As a geneticist, Seidman says it was beautiful to see the actual myosin structure, even at low resolution. “And there was another piece that was very important to me – Raúl could tell me the amino acids that participate in myosin interactions during relaxation.” It turned out that many of the amino acids involved in the molecular interactions that occur with relaxation are the very ones that are altered by HCM mutations. That, she said, was “an a-ha moment.”

Baby Venezuelan tarantula. Image credit: Raúl Padrón

Now, the two are planning next steps, asking the natural follow-up questions in their respective fields.

“We hope to take advantage of the ongoing ‘cryo-EM resolution revolution’ to achieve near-atomic resolution of myosin interactions by using this technique, which was actually invented by Humberto Fernández-Morán, a Venezuelan scientist working at Chicago University in 1966,” Padrón says. Seidman, too, hopes to continue structural analyses. “We’d very much like to work with Raúl to solve these structures using human specimens, with and without HCM mutations,” she says. “That would be a big step."

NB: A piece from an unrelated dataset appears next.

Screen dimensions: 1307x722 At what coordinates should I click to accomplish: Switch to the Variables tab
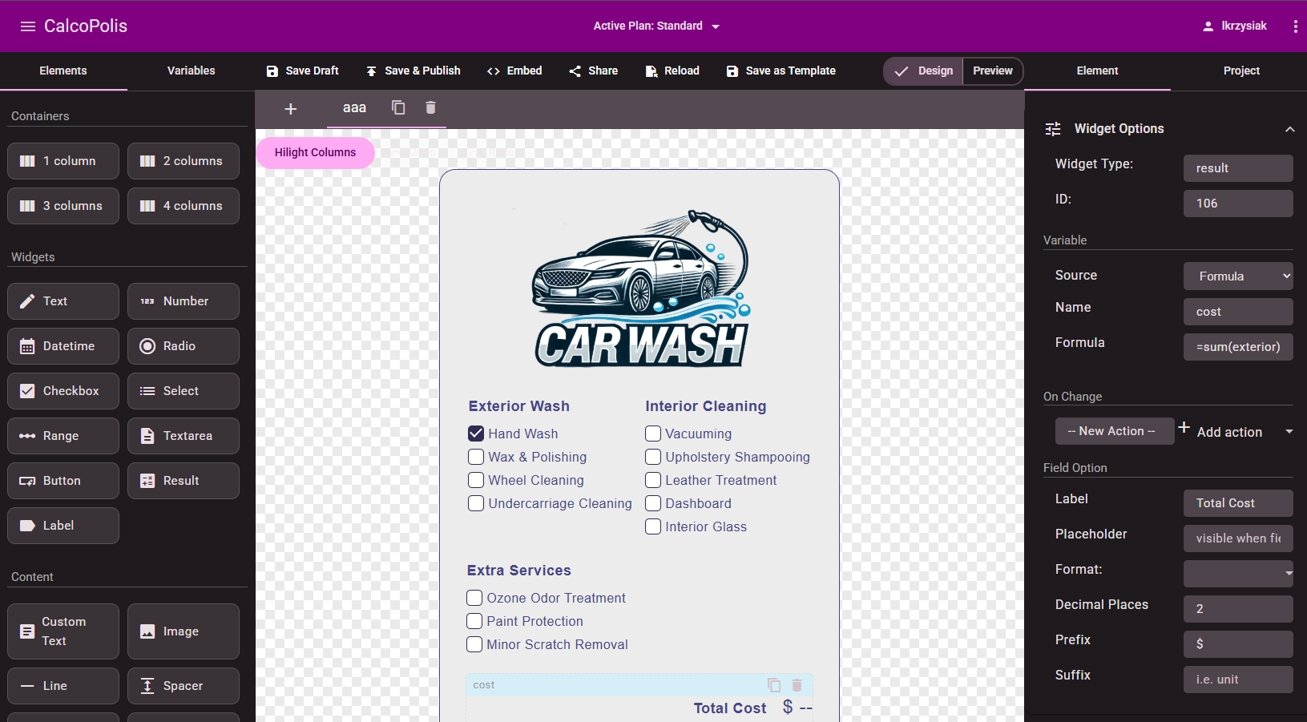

But the clinician side of Seidman hopes the information will help them answer a different question.

“We also want to know if there is a way to reduce the symptoms and adverse outcome that occur in HCM, by improving relaxation, with small molecules in the heart. In addition, we know that abnormal relaxation of the heart occurs in a lot of different diseases, not just HCM, so understanding if these structures might contribute to broader cardiovascular disease will also be very, very important.”